A ces mots, Kahir ouvrit sa sacoche et en sortit une lettre qu’il tendit à l’hôte. Le botaniste l’attrapa et cassa rapidement le sceau de cire représentant une gueule de lion rugissante. Il commença à lire la lettre de son confrère, ses yeux parcouraient la missive à une vitesse déconcertante. Lorsqu’il eut fini le jeune botaniste se leva et pesta en s’indignant :
-Lion n’est pas sérieux ! Il n’a pas honte d’abuser autant de sa position ?!
-Maître Hibou ? Vous allez bien ? Avez-vous besoin d’être un peu seul ?
-Oui, faisons comme ça, sortez un peu j’ai besoin de réfléchir.
-Très bien, vos désirs sont des ordres !
Alors que les deux soldats prenaient la direction de la sortie, Mark remarqua que le maître aux yeux de jade fit brûler la lettre d’un simple claquement de doigt. Pouvoir générer une flamme assez intense pour embraser seulement un morceau de papier sans en perdre le contrôle.
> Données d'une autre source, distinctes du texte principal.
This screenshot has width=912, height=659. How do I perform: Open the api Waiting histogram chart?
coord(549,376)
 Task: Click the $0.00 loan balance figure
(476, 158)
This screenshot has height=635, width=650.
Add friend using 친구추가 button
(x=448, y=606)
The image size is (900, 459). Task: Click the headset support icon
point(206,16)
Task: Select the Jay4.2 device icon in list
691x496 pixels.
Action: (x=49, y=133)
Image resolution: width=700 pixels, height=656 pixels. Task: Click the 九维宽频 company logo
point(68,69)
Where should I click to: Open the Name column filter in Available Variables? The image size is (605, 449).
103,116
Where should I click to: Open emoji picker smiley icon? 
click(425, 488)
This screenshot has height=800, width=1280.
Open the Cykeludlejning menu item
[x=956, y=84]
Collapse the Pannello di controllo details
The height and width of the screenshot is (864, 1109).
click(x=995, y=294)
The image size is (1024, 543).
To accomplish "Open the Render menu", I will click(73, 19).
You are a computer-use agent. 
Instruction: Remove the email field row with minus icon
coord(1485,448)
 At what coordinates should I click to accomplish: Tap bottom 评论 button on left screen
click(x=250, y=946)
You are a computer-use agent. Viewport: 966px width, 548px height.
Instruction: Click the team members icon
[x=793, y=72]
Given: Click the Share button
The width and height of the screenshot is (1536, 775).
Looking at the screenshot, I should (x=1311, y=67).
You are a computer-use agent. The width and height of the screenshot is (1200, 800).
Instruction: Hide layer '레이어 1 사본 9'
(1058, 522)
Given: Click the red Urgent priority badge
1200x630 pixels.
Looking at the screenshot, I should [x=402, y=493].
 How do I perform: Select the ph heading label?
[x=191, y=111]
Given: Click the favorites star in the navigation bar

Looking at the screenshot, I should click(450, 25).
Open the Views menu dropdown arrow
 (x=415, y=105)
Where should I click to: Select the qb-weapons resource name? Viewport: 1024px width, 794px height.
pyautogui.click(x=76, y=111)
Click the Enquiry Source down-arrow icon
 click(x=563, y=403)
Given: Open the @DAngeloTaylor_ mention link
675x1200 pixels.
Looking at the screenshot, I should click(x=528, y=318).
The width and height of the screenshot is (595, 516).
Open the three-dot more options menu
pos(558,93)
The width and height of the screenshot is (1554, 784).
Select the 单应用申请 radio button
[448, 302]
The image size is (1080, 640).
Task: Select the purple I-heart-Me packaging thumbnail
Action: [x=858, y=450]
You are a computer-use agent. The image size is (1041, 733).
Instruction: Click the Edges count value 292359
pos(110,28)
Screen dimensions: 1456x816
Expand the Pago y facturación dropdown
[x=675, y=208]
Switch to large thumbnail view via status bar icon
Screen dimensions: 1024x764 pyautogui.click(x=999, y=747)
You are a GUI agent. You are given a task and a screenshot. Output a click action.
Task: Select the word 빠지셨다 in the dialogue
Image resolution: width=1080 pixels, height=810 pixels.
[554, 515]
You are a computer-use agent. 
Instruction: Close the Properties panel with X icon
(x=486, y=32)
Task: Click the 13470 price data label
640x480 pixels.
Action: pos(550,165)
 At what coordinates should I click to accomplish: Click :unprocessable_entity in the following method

Il s’agissait d’un tissage simple à comprendre mais difficile à maîtriser. De plus, l’utilisation d’une magie sans passer par un canalisateur prouvait qu’il était un détenteur du don. Si l’un des deux chevaliers avait encore un doute sur la nature du jeune homme, cette démonstration avait fini de confirmer son rang. Il resta un moment seul, dans la maisonnette et seulement quelques bruits indescriptibles de temps à autre prouvaient qu’il y était encore.
Lorsqu’il sortit enfin, il avait changé de tenue. Son manteau, de la même couleur que les sapins, avait laissé place à un autre. Il lui arrivait bien en dessous de ses genoux et était d’une blancheur que rien ne semblait pouvoir altérer. Ses bottes de voyages étaient d’un cuir ayant déjà bien servit mais sans être dans un mauvais état. Il ajusta une grande besace de cuir sombre décorée de plumes, de branchage et de petits os peints. A cause de sa petite taille, il semblait submergé par ses affaires. Kahir et Mark proposèrent au Hibou de les lui porter, mais il refusa strictement que quelqu’un s’occupe de lui. Les deux chevaliers reprirent alors la route accompagnés par l’un des maîtres de l’Assemblée.
Le voyage ne fut pas aussi difficile qu’à l’aller. En effet, le botaniste prouva ses connaissances du dédale forestier et ils parvinrent sans mal à atteindre la route principale. Alors que le soleil enflammait la voute céleste, la troupe atteignit enfin Omblèze. La ville frontalière du légendaire bois où réside le Hibou. Mark attrapa son sac et l’ouvrit, révélant un masque d’une blancheur égale aux vêtements du jeune tisseur. Il le lui tendit et le jeune homme attrapa l’objet sans broncher puis l’enfila. Malgré tout, il poussa un soupir en lançant plus à lui-même qu’à l’un des deux gardes « J’espérais ne jamais avoir à refaire ça un jour… ». Il ne fallut que quelques minutes pour que la population de la florissante ville remarque l’arrivé de deux protecteurs et d’un membre de l’Assemblée.